The course will introduce students to the theory of dynamical systems. There will be many exercises given to students. The plan will be to go slowly and thoroughly over the year through the proofs, theory and applications of dynamical systems ? and to get to the bottom of things, so that students will get a real command of the field. Examples of applications will be given from a variety of disciplines, including nonlinear oscillators, diseases and epidemics, chemical reactions, electrical circuits, predator-prey systems, and more. Models relevant for neuroscience will be emphasized (Fitzhugh-Nagumo equations, Wilson-Cowan equations, Excitatory-Inhibitory networks, and other neural networks, etc).
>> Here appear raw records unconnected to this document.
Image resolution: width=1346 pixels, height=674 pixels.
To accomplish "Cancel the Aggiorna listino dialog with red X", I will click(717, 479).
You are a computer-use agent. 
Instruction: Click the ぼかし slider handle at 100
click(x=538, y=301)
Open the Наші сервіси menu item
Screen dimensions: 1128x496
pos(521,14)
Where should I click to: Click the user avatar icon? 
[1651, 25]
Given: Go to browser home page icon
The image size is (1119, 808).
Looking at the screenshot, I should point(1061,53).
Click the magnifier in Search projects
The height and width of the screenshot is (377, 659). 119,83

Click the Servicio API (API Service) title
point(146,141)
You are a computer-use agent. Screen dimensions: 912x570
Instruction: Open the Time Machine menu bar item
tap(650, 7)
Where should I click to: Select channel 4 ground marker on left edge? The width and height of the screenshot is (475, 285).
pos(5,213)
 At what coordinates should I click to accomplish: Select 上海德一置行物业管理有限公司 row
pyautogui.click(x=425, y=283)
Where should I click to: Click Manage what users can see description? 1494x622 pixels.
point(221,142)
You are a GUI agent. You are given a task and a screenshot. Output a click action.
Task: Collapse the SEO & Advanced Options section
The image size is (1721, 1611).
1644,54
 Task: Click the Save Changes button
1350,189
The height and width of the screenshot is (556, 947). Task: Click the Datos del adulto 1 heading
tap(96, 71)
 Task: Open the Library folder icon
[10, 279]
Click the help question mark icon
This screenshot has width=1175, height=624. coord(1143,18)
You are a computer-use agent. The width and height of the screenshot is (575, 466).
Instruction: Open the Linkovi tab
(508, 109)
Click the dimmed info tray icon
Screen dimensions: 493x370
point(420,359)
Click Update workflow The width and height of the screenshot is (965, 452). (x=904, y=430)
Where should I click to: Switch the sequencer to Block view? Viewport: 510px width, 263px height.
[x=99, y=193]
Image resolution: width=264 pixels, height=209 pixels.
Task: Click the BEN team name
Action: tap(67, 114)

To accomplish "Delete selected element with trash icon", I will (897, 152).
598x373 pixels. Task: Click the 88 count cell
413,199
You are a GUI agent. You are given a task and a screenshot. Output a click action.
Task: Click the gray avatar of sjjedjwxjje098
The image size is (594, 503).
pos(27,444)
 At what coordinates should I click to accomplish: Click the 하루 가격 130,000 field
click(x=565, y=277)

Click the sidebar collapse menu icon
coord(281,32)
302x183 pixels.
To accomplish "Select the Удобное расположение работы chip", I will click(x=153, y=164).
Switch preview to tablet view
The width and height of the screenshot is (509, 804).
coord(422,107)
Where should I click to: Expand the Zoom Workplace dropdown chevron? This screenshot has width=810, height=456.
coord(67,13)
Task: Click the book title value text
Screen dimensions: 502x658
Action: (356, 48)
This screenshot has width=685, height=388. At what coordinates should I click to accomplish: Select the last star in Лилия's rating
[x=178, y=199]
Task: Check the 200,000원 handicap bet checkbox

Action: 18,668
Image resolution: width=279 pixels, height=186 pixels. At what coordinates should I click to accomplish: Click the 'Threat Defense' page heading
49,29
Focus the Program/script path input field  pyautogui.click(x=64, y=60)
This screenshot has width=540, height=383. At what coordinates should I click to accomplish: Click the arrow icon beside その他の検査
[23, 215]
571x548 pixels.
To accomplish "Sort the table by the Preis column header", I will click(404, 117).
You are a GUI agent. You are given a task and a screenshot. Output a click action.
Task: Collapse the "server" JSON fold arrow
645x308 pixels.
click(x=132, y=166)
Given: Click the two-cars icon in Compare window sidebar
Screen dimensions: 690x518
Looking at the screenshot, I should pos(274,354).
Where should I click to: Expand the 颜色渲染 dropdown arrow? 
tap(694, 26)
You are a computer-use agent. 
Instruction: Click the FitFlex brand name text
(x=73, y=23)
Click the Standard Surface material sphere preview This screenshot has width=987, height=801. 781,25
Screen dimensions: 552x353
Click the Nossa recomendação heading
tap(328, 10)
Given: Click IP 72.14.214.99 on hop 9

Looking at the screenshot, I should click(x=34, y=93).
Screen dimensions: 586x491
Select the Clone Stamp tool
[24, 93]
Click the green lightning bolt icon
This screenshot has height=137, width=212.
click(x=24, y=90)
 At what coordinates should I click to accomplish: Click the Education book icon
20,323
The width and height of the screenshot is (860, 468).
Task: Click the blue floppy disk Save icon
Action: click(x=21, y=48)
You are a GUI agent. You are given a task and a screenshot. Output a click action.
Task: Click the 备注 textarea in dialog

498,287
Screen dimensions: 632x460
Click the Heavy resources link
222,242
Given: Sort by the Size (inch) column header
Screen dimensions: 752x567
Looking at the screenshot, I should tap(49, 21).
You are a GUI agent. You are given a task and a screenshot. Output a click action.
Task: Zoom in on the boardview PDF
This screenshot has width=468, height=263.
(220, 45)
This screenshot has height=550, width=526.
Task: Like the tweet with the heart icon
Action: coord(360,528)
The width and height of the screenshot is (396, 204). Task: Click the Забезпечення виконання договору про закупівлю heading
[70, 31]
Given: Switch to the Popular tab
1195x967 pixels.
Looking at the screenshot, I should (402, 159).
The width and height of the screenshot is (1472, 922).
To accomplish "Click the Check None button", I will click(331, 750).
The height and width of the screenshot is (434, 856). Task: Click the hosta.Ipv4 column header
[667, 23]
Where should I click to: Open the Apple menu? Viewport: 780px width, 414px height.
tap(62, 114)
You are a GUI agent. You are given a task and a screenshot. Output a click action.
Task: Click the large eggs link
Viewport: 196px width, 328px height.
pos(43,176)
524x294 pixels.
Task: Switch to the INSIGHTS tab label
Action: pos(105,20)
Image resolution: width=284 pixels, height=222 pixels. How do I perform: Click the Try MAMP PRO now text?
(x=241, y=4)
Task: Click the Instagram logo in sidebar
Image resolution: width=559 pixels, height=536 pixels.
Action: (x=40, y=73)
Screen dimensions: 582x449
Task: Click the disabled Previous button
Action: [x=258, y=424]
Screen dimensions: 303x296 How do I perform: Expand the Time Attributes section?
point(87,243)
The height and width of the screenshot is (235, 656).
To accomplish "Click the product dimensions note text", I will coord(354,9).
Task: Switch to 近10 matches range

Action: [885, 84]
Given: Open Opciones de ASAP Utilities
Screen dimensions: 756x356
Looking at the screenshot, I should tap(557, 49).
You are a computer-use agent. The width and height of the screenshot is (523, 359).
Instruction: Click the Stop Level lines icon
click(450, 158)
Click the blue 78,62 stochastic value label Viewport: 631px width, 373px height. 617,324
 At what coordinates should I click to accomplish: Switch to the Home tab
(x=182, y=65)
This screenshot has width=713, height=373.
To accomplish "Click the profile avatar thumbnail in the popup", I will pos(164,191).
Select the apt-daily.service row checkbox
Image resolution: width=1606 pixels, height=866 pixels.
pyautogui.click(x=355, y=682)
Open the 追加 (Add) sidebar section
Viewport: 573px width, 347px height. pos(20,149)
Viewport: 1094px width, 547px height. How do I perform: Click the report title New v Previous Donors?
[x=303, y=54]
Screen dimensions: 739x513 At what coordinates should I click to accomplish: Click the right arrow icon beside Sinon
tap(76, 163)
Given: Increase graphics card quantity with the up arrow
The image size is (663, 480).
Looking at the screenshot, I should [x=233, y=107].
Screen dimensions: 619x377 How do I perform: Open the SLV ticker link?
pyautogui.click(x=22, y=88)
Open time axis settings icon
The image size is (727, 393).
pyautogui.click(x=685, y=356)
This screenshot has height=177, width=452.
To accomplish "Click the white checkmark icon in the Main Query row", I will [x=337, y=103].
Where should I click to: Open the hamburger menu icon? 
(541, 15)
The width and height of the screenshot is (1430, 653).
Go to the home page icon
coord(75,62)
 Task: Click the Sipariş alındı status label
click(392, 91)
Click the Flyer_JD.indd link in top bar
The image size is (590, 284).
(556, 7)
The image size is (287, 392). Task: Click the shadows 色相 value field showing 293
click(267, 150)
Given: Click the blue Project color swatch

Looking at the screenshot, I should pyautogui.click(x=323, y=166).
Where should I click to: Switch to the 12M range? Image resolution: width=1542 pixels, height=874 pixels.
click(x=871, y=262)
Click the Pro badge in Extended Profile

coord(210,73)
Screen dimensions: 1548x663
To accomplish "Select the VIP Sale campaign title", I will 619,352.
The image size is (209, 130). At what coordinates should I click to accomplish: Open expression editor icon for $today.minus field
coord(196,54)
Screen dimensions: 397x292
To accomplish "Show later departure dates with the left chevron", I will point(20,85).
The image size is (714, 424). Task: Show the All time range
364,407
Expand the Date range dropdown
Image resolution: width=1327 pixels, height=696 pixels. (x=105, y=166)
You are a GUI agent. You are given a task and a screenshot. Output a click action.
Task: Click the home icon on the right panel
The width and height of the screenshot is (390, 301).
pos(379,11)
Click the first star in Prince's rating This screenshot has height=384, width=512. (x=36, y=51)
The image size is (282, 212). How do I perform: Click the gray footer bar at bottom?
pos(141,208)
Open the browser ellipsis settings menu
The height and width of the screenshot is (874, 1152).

1. Geometric approach to differential equations.
2. Linear systems: Solutions and phase portraits; nonhomogeneous systems: time dependent forcing.
3. The flow: Solutions of nonlinear equations. Solutions in multiple dimensions. Numerical solutions.
4. Phase portraits with emphasis on fixed points: Stability; nullclines; competitive populations.
5. Phase portraits using energy and other cost functions: Lyapunov functions; limit sets; gradient systems.
6. Periodic orbits: Poincare-Bendixson theorem; oscillators; Andronov-Hopf bifurcation; homoclinic bifurcation; change of area or volume by the flow; stability of periodic orbits and the Poincare map.
7. Chaotic attractors: Chaos; Lorenz system; Rossler attractor; Lyapunov exponents; tests for chaotic attractors.
8. Iterations of functions.